WHAT TO WORK ON: Extract from the entries below, exactly as given, only the lines from the line containing "This screenshot has width=1148, height=1038." to the line containing "Follow the 海洋 hyperlink", both lines included.

RECORDS SHOWN:
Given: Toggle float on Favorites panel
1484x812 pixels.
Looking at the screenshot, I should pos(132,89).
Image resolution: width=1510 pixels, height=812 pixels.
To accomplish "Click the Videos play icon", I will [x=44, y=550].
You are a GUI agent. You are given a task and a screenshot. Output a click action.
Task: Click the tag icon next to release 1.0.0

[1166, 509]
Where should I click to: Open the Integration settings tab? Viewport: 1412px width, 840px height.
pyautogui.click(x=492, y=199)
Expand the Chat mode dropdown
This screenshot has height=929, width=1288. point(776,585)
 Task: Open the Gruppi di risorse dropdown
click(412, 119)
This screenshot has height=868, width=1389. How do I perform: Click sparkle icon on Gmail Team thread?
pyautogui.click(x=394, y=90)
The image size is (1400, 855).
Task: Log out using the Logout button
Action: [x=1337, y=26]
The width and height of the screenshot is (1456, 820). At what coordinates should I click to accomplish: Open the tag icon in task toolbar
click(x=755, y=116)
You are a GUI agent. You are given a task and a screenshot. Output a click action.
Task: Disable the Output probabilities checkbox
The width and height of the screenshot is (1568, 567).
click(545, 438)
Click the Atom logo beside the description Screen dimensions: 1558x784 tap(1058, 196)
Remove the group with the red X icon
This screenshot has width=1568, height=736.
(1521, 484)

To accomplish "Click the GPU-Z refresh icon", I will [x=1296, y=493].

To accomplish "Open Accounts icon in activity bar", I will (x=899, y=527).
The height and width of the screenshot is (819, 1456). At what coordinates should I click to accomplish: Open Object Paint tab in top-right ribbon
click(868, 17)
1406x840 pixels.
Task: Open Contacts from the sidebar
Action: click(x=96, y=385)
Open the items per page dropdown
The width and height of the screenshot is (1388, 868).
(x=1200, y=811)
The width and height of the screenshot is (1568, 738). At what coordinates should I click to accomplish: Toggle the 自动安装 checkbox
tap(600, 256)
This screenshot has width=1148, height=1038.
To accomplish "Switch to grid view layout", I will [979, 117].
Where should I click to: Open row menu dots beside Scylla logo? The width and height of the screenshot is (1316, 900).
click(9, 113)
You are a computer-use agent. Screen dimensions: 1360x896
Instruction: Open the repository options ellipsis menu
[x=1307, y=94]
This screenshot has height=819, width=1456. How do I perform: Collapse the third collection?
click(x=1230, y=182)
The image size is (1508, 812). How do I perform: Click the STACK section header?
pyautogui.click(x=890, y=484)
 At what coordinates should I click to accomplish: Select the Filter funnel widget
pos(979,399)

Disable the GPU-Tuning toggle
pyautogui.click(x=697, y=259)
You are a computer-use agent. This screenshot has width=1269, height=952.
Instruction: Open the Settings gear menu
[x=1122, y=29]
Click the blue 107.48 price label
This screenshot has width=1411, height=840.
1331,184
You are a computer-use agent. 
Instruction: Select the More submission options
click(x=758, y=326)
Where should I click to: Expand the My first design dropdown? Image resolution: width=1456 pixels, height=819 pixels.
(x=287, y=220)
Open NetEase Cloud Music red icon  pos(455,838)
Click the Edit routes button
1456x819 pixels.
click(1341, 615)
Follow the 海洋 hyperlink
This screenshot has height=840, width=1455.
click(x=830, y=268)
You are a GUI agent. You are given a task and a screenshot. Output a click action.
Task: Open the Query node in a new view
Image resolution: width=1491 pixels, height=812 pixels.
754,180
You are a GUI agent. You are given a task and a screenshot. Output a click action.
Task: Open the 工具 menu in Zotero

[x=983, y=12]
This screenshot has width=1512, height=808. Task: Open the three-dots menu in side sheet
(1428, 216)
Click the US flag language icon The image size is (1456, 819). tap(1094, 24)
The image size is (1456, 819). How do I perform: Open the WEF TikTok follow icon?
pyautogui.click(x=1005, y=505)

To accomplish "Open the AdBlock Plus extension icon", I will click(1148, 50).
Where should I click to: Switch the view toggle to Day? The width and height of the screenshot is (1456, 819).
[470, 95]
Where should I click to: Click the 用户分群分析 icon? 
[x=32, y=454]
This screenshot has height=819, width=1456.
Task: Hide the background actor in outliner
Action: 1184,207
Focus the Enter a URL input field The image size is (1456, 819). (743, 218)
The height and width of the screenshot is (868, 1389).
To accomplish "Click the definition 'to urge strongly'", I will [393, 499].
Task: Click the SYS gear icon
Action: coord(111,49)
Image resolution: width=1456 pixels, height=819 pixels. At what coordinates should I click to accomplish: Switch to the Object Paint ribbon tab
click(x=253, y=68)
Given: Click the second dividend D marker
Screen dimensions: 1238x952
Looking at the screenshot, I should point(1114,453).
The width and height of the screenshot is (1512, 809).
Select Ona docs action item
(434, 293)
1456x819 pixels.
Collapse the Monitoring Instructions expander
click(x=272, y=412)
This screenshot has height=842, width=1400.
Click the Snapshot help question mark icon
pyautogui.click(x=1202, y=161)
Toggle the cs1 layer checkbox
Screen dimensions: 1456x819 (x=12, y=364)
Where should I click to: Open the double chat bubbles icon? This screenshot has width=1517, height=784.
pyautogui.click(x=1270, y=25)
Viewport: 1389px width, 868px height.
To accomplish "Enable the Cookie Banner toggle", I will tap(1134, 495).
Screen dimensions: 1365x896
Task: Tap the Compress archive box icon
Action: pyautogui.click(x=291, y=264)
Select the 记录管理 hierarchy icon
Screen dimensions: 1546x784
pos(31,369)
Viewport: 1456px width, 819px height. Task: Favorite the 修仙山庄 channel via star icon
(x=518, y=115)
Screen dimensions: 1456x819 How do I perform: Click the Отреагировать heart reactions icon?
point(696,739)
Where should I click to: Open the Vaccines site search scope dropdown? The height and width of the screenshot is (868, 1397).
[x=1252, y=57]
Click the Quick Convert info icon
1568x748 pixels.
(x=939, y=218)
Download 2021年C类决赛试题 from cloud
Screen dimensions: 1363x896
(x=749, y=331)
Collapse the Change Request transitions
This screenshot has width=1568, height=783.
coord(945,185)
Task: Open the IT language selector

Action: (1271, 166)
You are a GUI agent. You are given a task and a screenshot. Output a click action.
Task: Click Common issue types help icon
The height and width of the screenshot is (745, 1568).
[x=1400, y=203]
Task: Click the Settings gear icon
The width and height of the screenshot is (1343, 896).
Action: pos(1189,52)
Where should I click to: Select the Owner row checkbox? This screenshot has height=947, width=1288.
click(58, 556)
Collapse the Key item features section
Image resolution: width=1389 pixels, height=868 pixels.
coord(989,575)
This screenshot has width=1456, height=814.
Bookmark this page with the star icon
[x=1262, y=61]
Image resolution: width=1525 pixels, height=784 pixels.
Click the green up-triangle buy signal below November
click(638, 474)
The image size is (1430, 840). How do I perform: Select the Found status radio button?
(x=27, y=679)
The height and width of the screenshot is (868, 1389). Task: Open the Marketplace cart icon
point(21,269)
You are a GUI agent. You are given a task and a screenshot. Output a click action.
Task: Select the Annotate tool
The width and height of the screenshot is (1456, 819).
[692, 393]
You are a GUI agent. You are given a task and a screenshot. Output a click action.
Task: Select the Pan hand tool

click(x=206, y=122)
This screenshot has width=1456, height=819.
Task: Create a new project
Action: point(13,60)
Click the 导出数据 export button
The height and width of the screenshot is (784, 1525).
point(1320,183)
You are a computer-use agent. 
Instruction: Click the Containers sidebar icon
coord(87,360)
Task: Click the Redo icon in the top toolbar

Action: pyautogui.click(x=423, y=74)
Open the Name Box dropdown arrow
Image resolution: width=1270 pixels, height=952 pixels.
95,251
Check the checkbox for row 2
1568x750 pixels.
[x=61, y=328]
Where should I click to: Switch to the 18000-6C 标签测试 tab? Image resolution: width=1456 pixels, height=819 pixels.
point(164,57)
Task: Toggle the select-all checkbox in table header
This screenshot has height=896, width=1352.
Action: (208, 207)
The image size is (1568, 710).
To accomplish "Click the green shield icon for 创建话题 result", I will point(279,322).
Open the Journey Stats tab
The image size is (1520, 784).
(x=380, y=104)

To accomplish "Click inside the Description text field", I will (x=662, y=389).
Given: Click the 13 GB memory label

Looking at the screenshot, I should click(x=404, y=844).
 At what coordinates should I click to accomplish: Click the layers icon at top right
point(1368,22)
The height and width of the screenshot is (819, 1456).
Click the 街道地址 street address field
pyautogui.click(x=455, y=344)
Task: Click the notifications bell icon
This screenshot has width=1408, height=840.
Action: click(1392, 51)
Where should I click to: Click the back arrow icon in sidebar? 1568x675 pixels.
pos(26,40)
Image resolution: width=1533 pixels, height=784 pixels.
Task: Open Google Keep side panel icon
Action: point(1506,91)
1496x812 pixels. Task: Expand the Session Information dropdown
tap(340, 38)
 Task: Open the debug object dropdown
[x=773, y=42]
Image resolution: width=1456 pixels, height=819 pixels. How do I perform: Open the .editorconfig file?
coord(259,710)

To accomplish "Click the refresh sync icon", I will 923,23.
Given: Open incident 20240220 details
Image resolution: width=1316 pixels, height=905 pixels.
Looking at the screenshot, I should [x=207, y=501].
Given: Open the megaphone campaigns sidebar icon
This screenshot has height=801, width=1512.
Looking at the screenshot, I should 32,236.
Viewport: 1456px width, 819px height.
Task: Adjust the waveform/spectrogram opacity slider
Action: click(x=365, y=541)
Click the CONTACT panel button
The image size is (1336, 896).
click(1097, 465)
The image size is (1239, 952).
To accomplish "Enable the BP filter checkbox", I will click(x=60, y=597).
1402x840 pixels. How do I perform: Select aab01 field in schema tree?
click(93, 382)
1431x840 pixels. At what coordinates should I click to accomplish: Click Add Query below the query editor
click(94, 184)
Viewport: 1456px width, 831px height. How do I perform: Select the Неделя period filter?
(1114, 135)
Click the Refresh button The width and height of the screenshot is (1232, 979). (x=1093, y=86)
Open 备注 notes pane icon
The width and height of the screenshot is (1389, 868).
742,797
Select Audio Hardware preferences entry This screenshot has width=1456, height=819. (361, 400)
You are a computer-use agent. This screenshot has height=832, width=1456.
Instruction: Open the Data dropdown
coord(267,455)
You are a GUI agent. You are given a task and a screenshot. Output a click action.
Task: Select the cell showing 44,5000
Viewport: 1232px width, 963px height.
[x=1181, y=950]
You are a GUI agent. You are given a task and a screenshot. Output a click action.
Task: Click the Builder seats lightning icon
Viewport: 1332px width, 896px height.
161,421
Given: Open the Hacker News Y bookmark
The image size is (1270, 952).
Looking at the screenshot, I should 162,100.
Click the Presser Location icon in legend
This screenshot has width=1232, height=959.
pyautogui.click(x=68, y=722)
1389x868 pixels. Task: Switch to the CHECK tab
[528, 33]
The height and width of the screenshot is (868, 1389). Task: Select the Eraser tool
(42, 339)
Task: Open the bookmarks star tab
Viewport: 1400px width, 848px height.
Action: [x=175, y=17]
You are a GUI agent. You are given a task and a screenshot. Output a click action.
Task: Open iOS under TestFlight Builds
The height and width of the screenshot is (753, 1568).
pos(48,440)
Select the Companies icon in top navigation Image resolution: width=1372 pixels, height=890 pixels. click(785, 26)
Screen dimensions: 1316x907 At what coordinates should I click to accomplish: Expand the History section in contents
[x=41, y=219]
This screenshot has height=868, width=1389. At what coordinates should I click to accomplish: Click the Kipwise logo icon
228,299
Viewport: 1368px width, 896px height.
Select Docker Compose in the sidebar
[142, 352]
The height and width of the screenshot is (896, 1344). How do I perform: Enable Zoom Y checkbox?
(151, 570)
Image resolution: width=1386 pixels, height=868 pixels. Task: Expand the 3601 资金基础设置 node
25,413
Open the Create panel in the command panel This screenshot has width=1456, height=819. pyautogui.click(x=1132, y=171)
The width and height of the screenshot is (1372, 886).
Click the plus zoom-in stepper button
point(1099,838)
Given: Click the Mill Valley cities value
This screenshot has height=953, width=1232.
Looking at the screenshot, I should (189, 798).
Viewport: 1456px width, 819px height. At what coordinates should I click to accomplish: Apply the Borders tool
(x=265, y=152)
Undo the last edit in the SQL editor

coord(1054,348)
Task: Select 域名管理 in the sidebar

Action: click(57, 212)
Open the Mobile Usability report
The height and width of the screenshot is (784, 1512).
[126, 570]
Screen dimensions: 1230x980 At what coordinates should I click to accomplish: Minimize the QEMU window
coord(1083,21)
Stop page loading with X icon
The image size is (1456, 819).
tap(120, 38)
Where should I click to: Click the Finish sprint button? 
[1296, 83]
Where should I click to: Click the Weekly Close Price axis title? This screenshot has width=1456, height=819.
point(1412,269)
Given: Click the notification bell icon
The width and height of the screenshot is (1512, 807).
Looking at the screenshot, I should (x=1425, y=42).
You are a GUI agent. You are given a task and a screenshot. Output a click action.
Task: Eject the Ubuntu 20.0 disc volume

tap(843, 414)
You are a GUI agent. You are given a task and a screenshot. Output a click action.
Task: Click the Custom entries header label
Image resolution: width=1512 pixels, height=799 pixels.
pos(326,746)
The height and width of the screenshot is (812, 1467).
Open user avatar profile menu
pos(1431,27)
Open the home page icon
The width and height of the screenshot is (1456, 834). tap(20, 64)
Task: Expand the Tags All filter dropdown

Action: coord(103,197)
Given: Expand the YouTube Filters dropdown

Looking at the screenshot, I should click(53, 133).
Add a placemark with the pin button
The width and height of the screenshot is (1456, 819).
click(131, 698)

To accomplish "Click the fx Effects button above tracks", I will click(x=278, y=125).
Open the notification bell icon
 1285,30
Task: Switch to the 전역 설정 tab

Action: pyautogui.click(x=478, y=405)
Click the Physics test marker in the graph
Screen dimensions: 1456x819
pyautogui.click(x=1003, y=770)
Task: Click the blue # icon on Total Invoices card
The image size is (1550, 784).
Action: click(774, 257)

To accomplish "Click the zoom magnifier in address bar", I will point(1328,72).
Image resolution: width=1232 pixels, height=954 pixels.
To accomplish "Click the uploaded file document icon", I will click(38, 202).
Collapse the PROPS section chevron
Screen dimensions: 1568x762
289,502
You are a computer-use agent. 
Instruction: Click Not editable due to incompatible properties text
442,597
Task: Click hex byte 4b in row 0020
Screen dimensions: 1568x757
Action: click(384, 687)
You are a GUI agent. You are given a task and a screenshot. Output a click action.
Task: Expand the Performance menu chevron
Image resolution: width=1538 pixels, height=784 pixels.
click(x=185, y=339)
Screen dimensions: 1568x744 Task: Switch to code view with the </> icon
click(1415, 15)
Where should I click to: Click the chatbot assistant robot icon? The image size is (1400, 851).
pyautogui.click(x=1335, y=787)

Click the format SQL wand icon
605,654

ANSWER SPACE:
This screenshot has width=1148, height=1038.
To accomplish "Switch to grid view layout", I will [979, 117].
Where should I click to: Open row menu dots beside Scylla logo? The width and height of the screenshot is (1316, 900).
click(9, 113)
You are a computer-use agent. Screen dimensions: 1360x896
Instruction: Open the repository options ellipsis menu
[x=1307, y=94]
This screenshot has height=819, width=1456. How do I perform: Collapse the third collection?
click(x=1230, y=182)
The image size is (1508, 812). How do I perform: Click the STACK section header?
pyautogui.click(x=890, y=484)
 At what coordinates should I click to accomplish: Select the Filter funnel widget
pos(979,399)

Disable the GPU-Tuning toggle
pyautogui.click(x=697, y=259)
You are a computer-use agent. This screenshot has width=1269, height=952.
Instruction: Open the Settings gear menu
[x=1122, y=29]
Click the blue 107.48 price label
This screenshot has width=1411, height=840.
1331,184
You are a computer-use agent. 
Instruction: Select the More submission options
click(x=758, y=326)
Where should I click to: Expand the My first design dropdown? Image resolution: width=1456 pixels, height=819 pixels.
(x=287, y=220)
Open NetEase Cloud Music red icon  pos(455,838)
Click the Edit routes button
1456x819 pixels.
click(1341, 615)
Follow the 海洋 hyperlink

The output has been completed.